*Texto proporcionado*
Aunque las razones por las cuales una mujer miente sobre su edad sean distintas a las de hace 50 años, lo que llama la atención es que el gesto se repite en estas generaciones. Yo misma, en la adolescencia, mentía sobre mi edad. Entonces me aumentaba dos o tres años para que me dejaran entrar a los bares o para coquetear con chicos más grandes. Cuando cumplí 18 dejé de hacerlo porque comprendí que el cuerpo no sabe mentir, y que la cifra solo era importante para ciertos trámites administrativos. Pero no deja de llamarme la atención que cuando manifiesto mi edad con orgullo y muestro mis canas, algunas mujeres pongan ojos de plato como diciendo “qué atrevimiento”.

La relación que una persona tiene con la edad revela su postura ante la juventud, la madurez, la belleza, la productividad o el autoestima, que a su vez están basadas en creencias que provienen de varios ámbitos: la cultura, donde la madurez es signo de sabiduría y la juventud es inexperiencia; el discurso de la publicidad, donde la juventud equivale a ser deseable; y la historia personal, determinada por los aprendizajes (y los sinsabores) de la infancia y la adolescencia. Cuando no se exploran estas creencias sobre la edad nos convertimos en seres reactivos que actúan tal y como “se esperaría” que lo hicieran. Igual que las abuelas y las bisabuelas.

Para entender por qué seguimos mintiendo sobre nuestra edad es necesario comprender cómo es que nos relacionamos con los demás. Lo que ocurre es proyectamos nuestras creencias en los otros asumiendo que pensamos más o menos igual. Sin embargo, tenemos miedo a ser juzgados o rechazados (usando como criterio las mismas creencias que están en nuestro pensamiento), así que fingimos para protegernos. Quitarse los años sería un mecanismo de defensa frente a la agresividad que supone el otro.

Muchas mujeres que rondan los 40 años se lamentan amargamente de tener que lucir jóvenes para ser aceptadas por los demás, sin darse cuenta de que ellas también comparten esa creencia. Curiosamente, esas mismas mujeres que se quejan del flagelo de la edad, cuando miran una actriz madura y sin cirugía la juzgan de “vieja”. O al ver a Demi Moore dicen que está “magnífica para la edad que tiene”, siendo que ha invertido cantidades absurdas de dinero, energía y tiempo para verse de 28 (aun a costa de su salud).

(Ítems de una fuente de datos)
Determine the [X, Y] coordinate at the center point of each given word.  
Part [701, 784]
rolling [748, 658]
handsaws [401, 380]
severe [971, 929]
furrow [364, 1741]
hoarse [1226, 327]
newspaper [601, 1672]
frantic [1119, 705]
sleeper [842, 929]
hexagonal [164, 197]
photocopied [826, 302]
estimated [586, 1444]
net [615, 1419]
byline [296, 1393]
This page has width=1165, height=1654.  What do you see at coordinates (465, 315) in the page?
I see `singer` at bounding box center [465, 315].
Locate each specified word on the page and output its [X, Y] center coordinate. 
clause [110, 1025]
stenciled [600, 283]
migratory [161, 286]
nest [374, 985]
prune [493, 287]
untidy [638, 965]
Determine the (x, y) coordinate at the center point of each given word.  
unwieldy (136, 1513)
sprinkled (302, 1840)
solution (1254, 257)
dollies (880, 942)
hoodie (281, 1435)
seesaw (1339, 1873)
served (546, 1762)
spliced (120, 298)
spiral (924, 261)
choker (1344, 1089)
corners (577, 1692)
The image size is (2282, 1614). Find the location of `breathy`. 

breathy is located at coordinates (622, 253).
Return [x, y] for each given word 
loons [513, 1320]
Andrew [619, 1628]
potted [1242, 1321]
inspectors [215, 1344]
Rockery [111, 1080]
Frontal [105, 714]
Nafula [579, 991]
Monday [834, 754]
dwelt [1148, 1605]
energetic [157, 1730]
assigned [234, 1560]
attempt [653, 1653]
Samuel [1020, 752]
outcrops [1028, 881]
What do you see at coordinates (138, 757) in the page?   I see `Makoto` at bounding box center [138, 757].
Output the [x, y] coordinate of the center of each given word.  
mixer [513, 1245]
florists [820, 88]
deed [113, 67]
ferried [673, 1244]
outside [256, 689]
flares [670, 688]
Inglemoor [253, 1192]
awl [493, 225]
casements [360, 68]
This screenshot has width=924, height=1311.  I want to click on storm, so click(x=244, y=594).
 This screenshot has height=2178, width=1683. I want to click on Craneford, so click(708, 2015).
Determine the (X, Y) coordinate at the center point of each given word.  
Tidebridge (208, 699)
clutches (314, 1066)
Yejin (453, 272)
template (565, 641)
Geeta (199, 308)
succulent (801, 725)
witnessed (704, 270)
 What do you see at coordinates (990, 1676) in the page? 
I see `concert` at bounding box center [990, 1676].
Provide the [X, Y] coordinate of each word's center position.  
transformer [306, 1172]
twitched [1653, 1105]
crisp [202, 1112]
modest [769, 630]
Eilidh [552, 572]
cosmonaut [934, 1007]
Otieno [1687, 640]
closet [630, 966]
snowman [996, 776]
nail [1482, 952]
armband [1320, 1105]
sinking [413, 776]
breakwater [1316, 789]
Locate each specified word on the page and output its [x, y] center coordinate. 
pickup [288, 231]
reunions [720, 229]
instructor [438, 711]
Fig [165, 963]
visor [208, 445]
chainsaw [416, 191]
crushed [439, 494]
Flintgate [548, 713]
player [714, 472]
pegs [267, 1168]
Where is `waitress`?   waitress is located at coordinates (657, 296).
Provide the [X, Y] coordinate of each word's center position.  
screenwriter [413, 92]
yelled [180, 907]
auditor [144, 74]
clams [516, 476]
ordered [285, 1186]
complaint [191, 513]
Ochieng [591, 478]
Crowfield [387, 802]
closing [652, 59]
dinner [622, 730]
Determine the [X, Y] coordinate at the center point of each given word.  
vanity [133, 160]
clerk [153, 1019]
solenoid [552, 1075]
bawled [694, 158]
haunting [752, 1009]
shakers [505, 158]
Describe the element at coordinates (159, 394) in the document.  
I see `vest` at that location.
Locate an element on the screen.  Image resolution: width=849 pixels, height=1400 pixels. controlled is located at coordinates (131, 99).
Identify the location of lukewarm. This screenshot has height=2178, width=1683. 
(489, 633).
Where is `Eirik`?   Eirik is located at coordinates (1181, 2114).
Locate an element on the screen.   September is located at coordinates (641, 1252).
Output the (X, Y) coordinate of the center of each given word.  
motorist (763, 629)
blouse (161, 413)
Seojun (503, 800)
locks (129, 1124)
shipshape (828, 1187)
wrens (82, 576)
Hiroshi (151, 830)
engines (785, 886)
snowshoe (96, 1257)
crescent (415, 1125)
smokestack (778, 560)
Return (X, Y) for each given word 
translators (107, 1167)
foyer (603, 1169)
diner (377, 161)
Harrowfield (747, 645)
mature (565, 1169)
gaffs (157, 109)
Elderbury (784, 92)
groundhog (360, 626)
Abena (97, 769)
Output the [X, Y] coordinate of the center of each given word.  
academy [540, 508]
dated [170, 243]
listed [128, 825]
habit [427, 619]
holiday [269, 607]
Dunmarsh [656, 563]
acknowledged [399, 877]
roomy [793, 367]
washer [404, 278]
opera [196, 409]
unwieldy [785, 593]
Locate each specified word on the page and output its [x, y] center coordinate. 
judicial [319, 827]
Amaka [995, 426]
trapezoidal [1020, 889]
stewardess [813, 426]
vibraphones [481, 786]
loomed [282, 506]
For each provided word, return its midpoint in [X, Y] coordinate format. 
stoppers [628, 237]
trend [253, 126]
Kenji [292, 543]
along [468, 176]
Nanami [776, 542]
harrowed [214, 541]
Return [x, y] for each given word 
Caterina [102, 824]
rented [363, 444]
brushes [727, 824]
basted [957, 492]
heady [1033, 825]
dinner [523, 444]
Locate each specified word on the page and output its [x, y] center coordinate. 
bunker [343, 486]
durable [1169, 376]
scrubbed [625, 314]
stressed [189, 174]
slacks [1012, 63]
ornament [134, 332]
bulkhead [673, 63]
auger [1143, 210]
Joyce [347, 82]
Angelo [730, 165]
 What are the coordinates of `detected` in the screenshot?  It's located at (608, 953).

*Tareas pendientes*
1: Transcribe el fragmento del texto sobre la edad que va desde "Muchas mujeres que" hasta "de su salud).".
2: Según el texto sobre la edad, la relación de una persona con la edad revela su postura ante varios aspectos. Enumera todos esos aspectos.

*Respuestas*
1:
Muchas mujeres que rondan los 40 años se lamentan amargamente de tener que lucir jóvenes para ser aceptadas por los demás, sin darse cuenta de que ellas también comparten esa creencia. Curiosamente, esas mismas mujeres que se quejan del flagelo de la edad, cuando miran una actriz madura y sin cirugía la juzgan de “vieja”. O al ver a Demi Moore dicen que está “magnífica para la edad que tiene”, siendo que ha invertido cantidades absurdas de dinero, energía y tiempo para verse de 28 (aun a costa de su salud).

2: la juventud, la madurez, la belleza, la productividad, el autoestima